2 minute read
Give Up Being Perfect

By Alice O'Brien
Churchview Therapies, Millstreet
Have you ever observed someone else’s energy and wondered where they get it from? Have you ever compared someone to the proverbial Duracell Bunny and watched them keep working on something long after you have called it a day. Bet you chastised yourself, thinking you should have done more - but have you considered that the other person could have done less? Maybe what drives them is not actually a good work ethic but a need for perfectionism that is not healthy for them.
Perfectionism is not always about being perfect. It is often driven by a feeling of not being good enough, of falling short. Psychologist Thomas Curran covers this when he talks about ‘deficit thinking’ - the thinking that we are never good enough; that if we just keep going, we will reach a better version of ourselves. When we find that version of ourselves we will finally see ourselves as being acceptable, lovable even. Not only do we judge ourselves harshly with this type of thinking, we also fear judgement from others so we set unrealistically high expectations for ourselves - hence the over-working, the severe attention to details and the continuously checking and re-checking - even after everyone else has stopped.
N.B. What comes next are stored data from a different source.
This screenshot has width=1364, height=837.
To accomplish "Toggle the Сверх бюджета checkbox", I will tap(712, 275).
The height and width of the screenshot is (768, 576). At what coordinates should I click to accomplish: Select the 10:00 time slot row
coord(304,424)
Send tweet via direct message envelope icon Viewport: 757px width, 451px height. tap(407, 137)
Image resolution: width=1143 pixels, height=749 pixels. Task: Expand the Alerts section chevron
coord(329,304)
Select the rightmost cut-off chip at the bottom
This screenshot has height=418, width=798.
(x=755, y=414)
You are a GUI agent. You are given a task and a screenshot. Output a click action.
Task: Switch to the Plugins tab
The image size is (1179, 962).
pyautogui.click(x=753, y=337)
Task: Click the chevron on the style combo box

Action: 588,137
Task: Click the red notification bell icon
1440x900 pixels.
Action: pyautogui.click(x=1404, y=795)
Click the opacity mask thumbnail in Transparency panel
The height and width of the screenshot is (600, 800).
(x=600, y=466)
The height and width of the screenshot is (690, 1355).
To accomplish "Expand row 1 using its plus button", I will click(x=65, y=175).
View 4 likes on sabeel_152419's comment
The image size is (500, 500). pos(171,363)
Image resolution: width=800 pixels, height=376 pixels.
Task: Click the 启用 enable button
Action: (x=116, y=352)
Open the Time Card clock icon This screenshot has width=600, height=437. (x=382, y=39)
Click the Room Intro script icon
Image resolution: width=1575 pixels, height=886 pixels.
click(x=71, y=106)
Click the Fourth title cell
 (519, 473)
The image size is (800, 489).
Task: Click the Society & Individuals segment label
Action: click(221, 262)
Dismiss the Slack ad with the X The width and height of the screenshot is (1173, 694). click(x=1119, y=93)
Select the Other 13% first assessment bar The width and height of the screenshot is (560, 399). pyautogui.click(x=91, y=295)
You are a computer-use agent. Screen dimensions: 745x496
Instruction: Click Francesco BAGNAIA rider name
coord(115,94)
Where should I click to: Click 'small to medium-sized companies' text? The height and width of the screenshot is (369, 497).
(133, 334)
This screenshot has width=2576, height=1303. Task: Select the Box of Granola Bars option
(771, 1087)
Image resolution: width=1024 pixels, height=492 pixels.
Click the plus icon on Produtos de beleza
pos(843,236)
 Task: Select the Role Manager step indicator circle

So, how do we stop this pull towards being ‘perfect’? Well, we can learn to hear our inner-critic and separate ourselves from it. After-all, the inner critic is our thoughts and we know that all our thoughts are not fact. Sometimes our thoughts tell us lies, tell us we are not good enough when we know that we are. Another thing we can do is to start practicing self-compassion. We do this be treating ourselves with kindness, by noticing our strengths and praising them and forgiving any mistake we may have made.
So, when we stop, take a breath and see our strength, then we can see that we are good enough. We can see that our best is enough. Then we can step off the hamster wheel of perfectionism and enjoy life a bit more.